I've been searching for almost a day now and I'm running out of steam... can someone give me a nice, easy to grasp explanation/example of what a weighted product does compared to what a weighted sum does? I'm having trouble coming up with an interpretation I can work with, especially when looking at weighted joint probabilities.
To be perfectly clear, I'm talking about $P(X) = \prod_i p(x_i)^{w_i}$ vs. $S(X) = \frac{\sum_i w_i * p(x_i)}{\sum_i w_i}$.
Note that the full formula for a weighted product is $$ P(X) = \left[\prod_{i}p(x_i)^{w_i}\right]^{1/\sum_{i}w_i} $$ of course, if $\sum_i w_i = 1$, then this reduces to your formula. Similarly, if $\sum_{i}w_i = 1$, then the formula for the weighted sum is $\sum_{i} w_i x_i$. Of course, every weighted sum can be taken using the $\sum_i w_i = 1$ if we simply redefine our weights to be $\alpha_i = \frac{w_i}{\sum_i w_i}$.
There is a direct connection between the weighted sum and weighted product. In particular, let $\exp(x) = e^x$, let $\exp(X) = \{\exp(x): x \in X\}$, and let $\log(Y) = \{\log(y) : y \in Y\}$ (log here is the natural log).
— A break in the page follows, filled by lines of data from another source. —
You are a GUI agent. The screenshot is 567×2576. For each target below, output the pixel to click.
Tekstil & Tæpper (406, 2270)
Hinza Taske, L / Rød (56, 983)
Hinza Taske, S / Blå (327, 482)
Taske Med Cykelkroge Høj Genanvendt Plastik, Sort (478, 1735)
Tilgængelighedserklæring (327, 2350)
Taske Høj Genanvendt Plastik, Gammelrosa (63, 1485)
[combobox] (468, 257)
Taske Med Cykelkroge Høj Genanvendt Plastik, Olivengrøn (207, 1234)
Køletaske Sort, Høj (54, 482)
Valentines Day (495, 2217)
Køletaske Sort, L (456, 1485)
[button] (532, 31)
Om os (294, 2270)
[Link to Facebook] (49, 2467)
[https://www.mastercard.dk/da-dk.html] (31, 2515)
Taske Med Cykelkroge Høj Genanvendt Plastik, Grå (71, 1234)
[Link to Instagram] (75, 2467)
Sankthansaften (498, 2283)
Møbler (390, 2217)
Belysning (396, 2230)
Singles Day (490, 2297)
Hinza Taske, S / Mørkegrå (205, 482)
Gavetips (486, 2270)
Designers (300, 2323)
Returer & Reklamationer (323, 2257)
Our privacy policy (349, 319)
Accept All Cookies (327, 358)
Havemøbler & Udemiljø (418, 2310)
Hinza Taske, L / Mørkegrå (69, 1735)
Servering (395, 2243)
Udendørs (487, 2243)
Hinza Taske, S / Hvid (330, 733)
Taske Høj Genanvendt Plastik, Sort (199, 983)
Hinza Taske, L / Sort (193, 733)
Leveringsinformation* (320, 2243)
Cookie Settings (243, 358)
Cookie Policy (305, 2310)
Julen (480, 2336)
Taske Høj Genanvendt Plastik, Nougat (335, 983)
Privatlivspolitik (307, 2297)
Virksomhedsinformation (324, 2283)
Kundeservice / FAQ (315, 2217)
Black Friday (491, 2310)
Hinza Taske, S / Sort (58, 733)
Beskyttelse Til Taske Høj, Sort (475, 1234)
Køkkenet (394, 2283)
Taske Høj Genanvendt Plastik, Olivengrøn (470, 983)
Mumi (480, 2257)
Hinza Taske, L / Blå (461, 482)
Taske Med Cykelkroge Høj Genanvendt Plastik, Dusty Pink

Then we have $$ \log(P(X)) = S(\log(X)) $$ In other words, taking the weighted product produces a value whose logarithm is the weighted sum of the logarithms. Per the earlier discussion, it suffices to prove that this is the case when $\sum_i w_i = 1$; I don't think that you will find the proof particularly difficult.
Another piece of intuition: a weighted sum generalizes the arithmetic mean in precisely the same way that a weighted product generalizes the geometric mean.